Let us take a roll call of the feats I perform. My vocal chords attempt some synchronized skating inside the throat and tie themselves up in knots, making it feel like I am strangling. The tongue decides it is time to hang upside down and goes and sticks to the roof of the mouth. My heart decides it is time to practice the Produnova - with scant success, considering the confines it is working in and, consequently, either bounces off the diaphragm or gets stuck in the throat. My spine, though, adapts itself well to a gymnast's requirements, turning all rubbery. Meanwhile my hands...I suppose you get the point. Unless you raise nit-picking objections about whether 'I' can be used for each individual part of the body - instead of only the whole, you will have to agree that I outdo any gymnast you can think of.

The first time I had to speak - at school, it was - I started off (after the gymnasts decided to take a break) with "Respected Principal...uh, sorry, I should mention the Chief Guest first...Teachers and...maybe it is better if I refer to my notes, after all, haha...laddies and..oh, no, it is 'Ladies'...my handwriting is so bad that even I cannot read it sometimes, haha..." and was roughly shoved off the podium by my PT master (the most physical guy of the teachers who, alas, was close to me that day).

Everyone and his uncle told me about how jokes are useful to attract audience attention and keep them interested but no-one told me about the problems in using them. There I was at IIM, in a course called "Written and Oral Communication" giving a public speech to my batch-mates for the first time. I start off with a joke and look around expectantly for laughs. Everyone stares back gravely at me as though I had just announced my grandmother's death. Nonplussed, I say "Hahaha" just to encourage them all to laugh and it comes out like a bleat. I do succeed in capturing their attention, for they all lean forward in interest, only to subside back in the seats upon realizing that I was continuing with the speech and had not switched over to doing animal imitations. Meanwhile, the Professor is frantically writing in his notepad - a memo to himself, I suppose, that he should push for a public speaking test too in the selection process, in addition to the usual Group discussion and Interview, so that people like me could be filtered out.

* **DATA BLOCK**:
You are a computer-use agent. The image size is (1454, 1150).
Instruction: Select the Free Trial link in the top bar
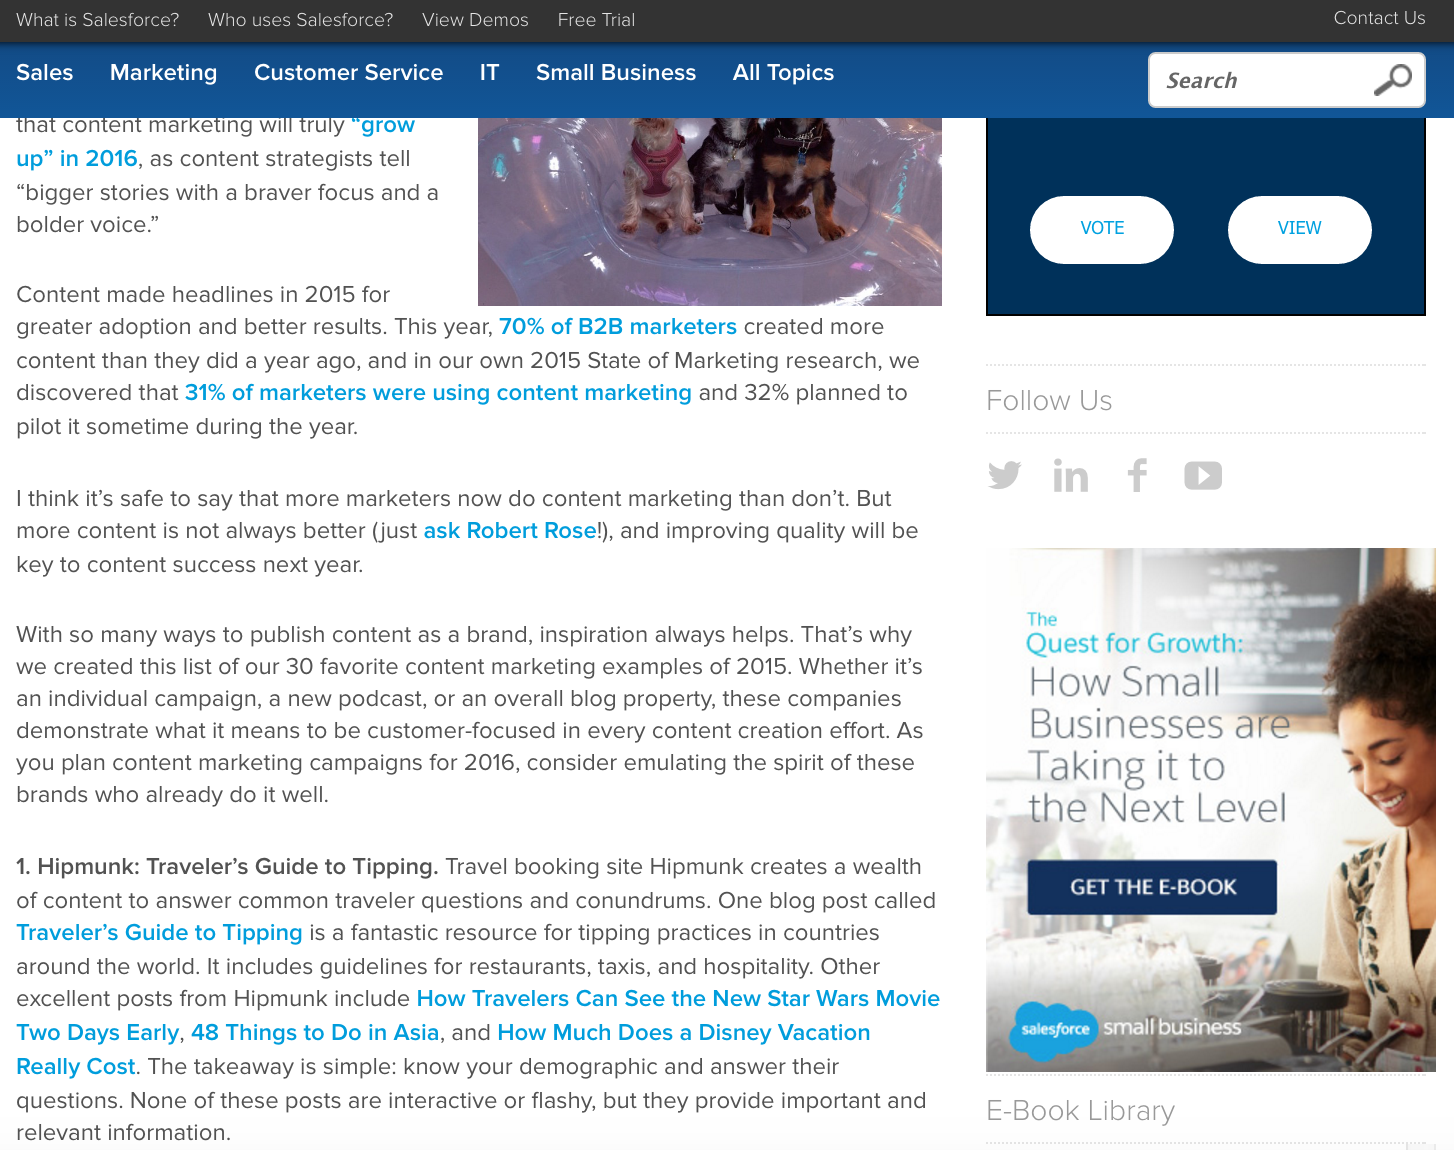(x=595, y=20)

* **TO BE DONE**:
Copy out the passage about public speaking above in full, word for word.

* **THE ANSWER**:
Let us take a roll call of the feats I perform. My vocal chords attempt some synchronized skating inside the throat and tie themselves up in knots, making it feel like I am strangling. The tongue decides it is time to hang upside down and goes and sticks to the roof of the mouth. My heart decides it is time to practice the Produnova - with scant success, considering the confines it is working in and, consequently, either bounces off the diaphragm or gets stuck in the throat. My spine, though, adapts itself well to a gymnast's requirements, turning all rubbery. Meanwhile my hands...I suppose you get the point. Unless you raise nit-picking objections about whether 'I' can be used for each individual part of the body - instead of only the whole, you will have to agree that I outdo any gymnast you can think of.

The first time I had to speak - at school, it was - I started off (after the gymnasts decided to take a break) with "Respected Principal...uh, sorry, I should mention the Chief Guest first...Teachers and...maybe it is better if I refer to my notes, after all, haha...laddies and..oh, no, it is 'Ladies'...my handwriting is so bad that even I cannot read it sometimes, haha..." and was roughly shoved off the podium by my PT master (the most physical guy of the teachers who, alas, was close to me that day).

Everyone and his uncle told me about how jokes are useful to attract audience attention and keep them interested but no-one told me about the problems in using them. There I was at IIM, in a course called "Written and Oral Communication" giving a public speech to my batch-mates for the first time. I start off with a joke and look around expectantly for laughs. Everyone stares back gravely at me as though I had just announced my grandmother's death. Nonplussed, I say "Hahaha" just to encourage them all to laugh and it comes out like a bleat. I do succeed in capturing their attention, for they all lean forward in interest, only to subside back in the seats upon realizing that I was continuing with the speech and had not switched over to doing animal imitations. Meanwhile, the Professor is frantically writing in his notepad - a memo to himself, I suppose, that he should push for a public speaking test too in the selection process, in addition to the usual Group discussion and Interview, so that people like me could be filtered out.